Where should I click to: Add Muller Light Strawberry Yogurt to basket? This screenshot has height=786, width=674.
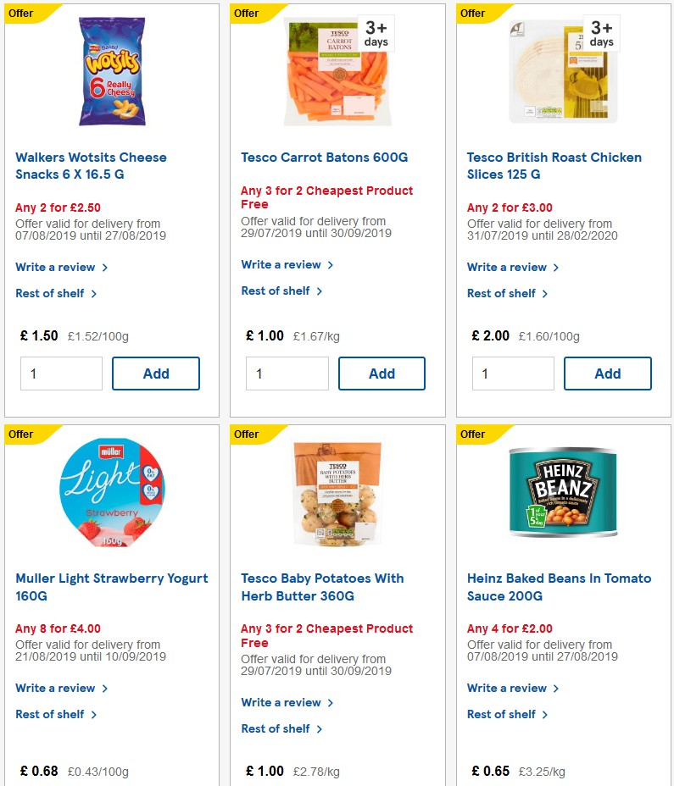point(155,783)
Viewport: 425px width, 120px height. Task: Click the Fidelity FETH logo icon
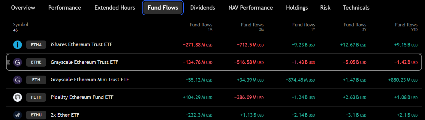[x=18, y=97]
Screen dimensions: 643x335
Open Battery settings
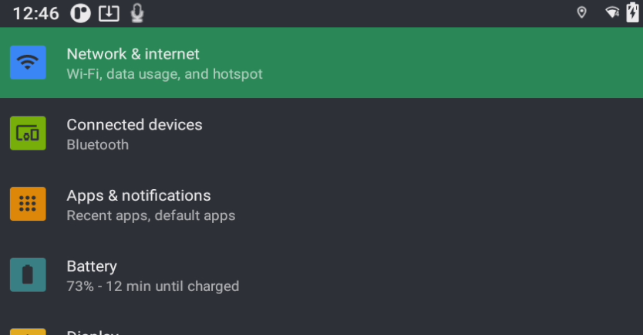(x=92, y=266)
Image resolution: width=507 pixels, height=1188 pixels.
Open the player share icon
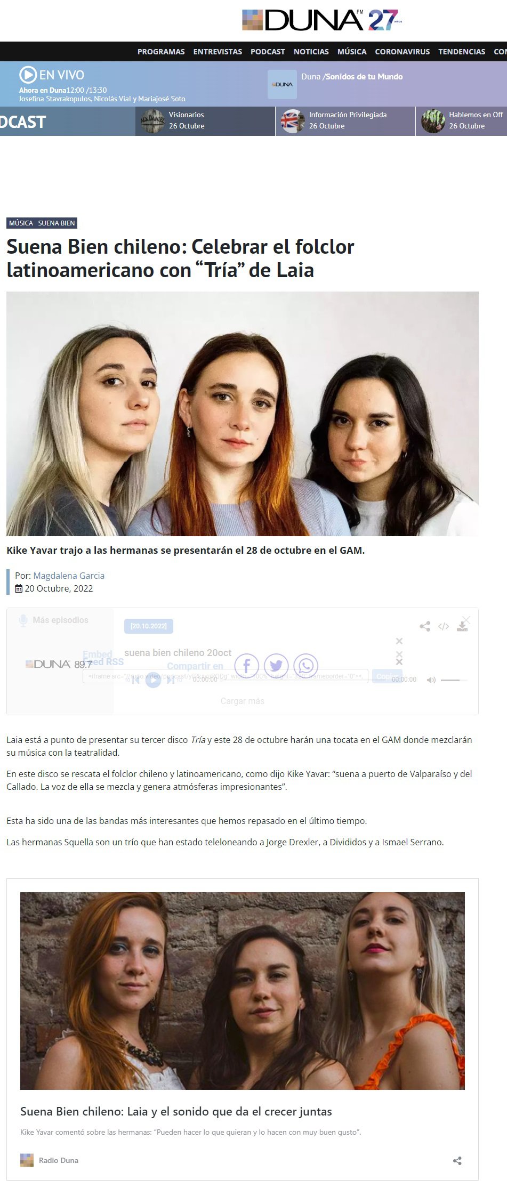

======

> **REQUIRED ACTION**
Please copy the data above exactly; the pictures do not belong in the copy.

> **ANSWER BELOW**
Where should I click to: Add Muller Light Strawberry Yogurt to basket? This screenshot has height=786, width=674.
point(155,783)
Viewport: 425px width, 120px height. Task: Click the Fidelity FETH logo icon
[x=18, y=97]
Screen dimensions: 643x335
Open Battery settings
(x=92, y=266)
Image resolution: width=507 pixels, height=1188 pixels.
Open the player share icon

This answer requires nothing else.